#### Passage given:
....
We evaluate limits numeracally on a table shows how we gradually get closer and closer to a limit and value. This is done by making a table and at center placing the limit to get the limit from left we subtract 1/10 and to get limit from right you add 1/10. And to find the values we plug the function into our calculators and trace for value we are looking for. Next graphically is finding the limit bases on use of graphing calculator by typing in function, going to graph, hitting trace, and just tracing for the value we want. Or by being given a graph in which we simply evaluate the limit by placing our finger on a spot left and to the right of where you want to evaluate the limit. When it comes to algebraically we use three different forms: direct substitution, dividing out/factoring method, and rationalizing/conjugate method. Direct substitution involves plugging in the number x is approaching, and if it results in a numerical answer you are done, if it results in 0/# answer is zero and you are done, if we get #/0 then it's undefined meaning limit does not exist (here we must state a reason as to why doesn't exist), if we get 0/0 it's un determinate form meaning we have to use another method. Another method like the dividing out/factoring in which we factor both the numerator and denominator and cancel common terms to remove the zero in the denominator, then proceed by using direct substitution with the simplified expression. The other method is known as rationalizing/conjugate in which: if it's a fraction we multiply by the conjugate ( only the sign in the middle of both terms changes), depending where the radical is you take the conjugate of where it is, that either being in the numerator or denominator. Then we simplify by foiling, leaving the non-conjugated denominator or numerator factored. Next proceeding by canceling out like terms, leaving us with a simplified expression. Finally using direct substitution with the simplified expression. One huge thing to always do is to try direct substitution first, and if doesn't work out proceed with the other two methods.
Friday, April 18, 2014
BQ#4 – Unit T Concept 3
Why is a “normal” tangent graph uphill, but a “normal” cotangent graph downhill? Use unit circle ratios to explain.
The normal tangent graph is up hill because its ratio consists of (sin/cos): y/x. That meaning that when x is equal to zero the ratio is made undefined. By referring back to the unit circle we can see that x equals zero at pi/2 and 3pi/2, meaning that that is were our asymptotes lye for tangent. Meaning that the graph has to be within those two boundaries. Another thing to keep in mind is that tangent consists of a pattern of positive, negative, positive, negative, depending on what quadrants the graph lys in tells u whether it is up sloping or down sloping. As seen in the image below normal tangent graph is uphill because of where it's boundaries were.
When taking a look at cotangent we first see what ratio it has which is the complete opposite to that of tangent: cos/ sin, x/y. with that we can now refer back to our unit circle and see where y/sin equals zero, because that is where our assymptotes will be. Sine is zero at zero and pi, as you can tell our boundaries are now different, making us fall into different quadrant. Because of that changing the complete look of the graph, making it into a down sloping graph. Although some part did remain the same which was the pattern of positive, negative, positive,negative.
BQ#3 – Unit T Concepts 1-3
How do the graphs of sine and cosine relate to each of the others? Emphasize asymptotes in your response.
....
#### What is expected:
Copy word for word the part of the math blog post between "The normal tangent" and "it's boundaries were.", inclusive. The entries that come next have nothing to do with this.

(Data listing)
....
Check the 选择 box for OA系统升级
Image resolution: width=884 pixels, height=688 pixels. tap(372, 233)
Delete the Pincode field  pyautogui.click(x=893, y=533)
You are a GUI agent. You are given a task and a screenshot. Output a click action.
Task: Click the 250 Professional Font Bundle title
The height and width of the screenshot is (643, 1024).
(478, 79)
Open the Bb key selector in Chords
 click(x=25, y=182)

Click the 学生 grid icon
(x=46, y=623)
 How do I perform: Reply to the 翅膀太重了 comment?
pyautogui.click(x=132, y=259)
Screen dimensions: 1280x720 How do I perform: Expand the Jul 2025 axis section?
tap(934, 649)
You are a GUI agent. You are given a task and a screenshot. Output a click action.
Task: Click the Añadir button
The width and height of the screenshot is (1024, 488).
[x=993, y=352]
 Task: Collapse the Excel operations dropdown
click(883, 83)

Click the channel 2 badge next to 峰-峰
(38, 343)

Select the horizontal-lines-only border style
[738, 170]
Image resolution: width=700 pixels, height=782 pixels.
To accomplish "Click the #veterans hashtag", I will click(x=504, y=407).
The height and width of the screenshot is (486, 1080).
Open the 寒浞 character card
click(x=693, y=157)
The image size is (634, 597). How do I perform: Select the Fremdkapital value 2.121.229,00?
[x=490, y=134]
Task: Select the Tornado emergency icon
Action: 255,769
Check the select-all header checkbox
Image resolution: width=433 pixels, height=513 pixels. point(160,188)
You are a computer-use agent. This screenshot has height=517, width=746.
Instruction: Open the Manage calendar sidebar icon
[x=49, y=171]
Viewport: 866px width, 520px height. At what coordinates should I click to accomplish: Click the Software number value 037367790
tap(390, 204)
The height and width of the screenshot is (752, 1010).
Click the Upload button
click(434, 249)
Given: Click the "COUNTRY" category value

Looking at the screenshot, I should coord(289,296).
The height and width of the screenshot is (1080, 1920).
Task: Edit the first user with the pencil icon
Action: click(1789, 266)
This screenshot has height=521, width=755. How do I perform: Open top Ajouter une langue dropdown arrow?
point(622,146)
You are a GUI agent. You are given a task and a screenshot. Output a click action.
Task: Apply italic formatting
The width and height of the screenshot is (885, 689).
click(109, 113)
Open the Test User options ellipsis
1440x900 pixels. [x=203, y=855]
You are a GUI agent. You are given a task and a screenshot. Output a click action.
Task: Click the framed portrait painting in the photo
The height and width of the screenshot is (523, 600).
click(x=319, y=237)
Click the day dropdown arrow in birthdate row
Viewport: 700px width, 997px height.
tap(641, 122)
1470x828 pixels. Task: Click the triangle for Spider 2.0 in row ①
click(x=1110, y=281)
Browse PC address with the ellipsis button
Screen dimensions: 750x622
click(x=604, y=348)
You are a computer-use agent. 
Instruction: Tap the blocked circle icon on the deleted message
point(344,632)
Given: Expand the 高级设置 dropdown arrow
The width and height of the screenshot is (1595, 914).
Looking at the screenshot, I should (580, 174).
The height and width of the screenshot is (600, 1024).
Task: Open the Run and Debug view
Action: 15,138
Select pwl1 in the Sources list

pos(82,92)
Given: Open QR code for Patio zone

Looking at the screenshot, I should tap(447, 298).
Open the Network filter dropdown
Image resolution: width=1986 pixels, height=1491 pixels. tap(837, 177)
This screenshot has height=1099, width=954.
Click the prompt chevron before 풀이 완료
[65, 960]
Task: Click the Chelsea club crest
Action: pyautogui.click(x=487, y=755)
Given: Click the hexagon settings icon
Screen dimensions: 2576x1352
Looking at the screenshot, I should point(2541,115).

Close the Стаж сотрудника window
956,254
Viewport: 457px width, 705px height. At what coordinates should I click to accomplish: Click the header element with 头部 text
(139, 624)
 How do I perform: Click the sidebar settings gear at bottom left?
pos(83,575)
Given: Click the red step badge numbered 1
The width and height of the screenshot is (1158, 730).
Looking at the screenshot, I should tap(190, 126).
....
#### Expected output:
The normal tangent graph is up hill because its ratio consists of (sin/cos): y/x. That meaning that when x is equal to zero the ratio is made undefined. By referring back to the unit circle we can see that x equals zero at pi/2 and 3pi/2, meaning that that is were our asymptotes lye for tangent. Meaning that the graph has to be within those two boundaries. Another thing to keep in mind is that tangent consists of a pattern of positive, negative, positive, negative, depending on what quadrants the graph lys in tells u whether it is up sloping or down sloping. As seen in the image below normal tangent graph is uphill because of where it's boundaries were.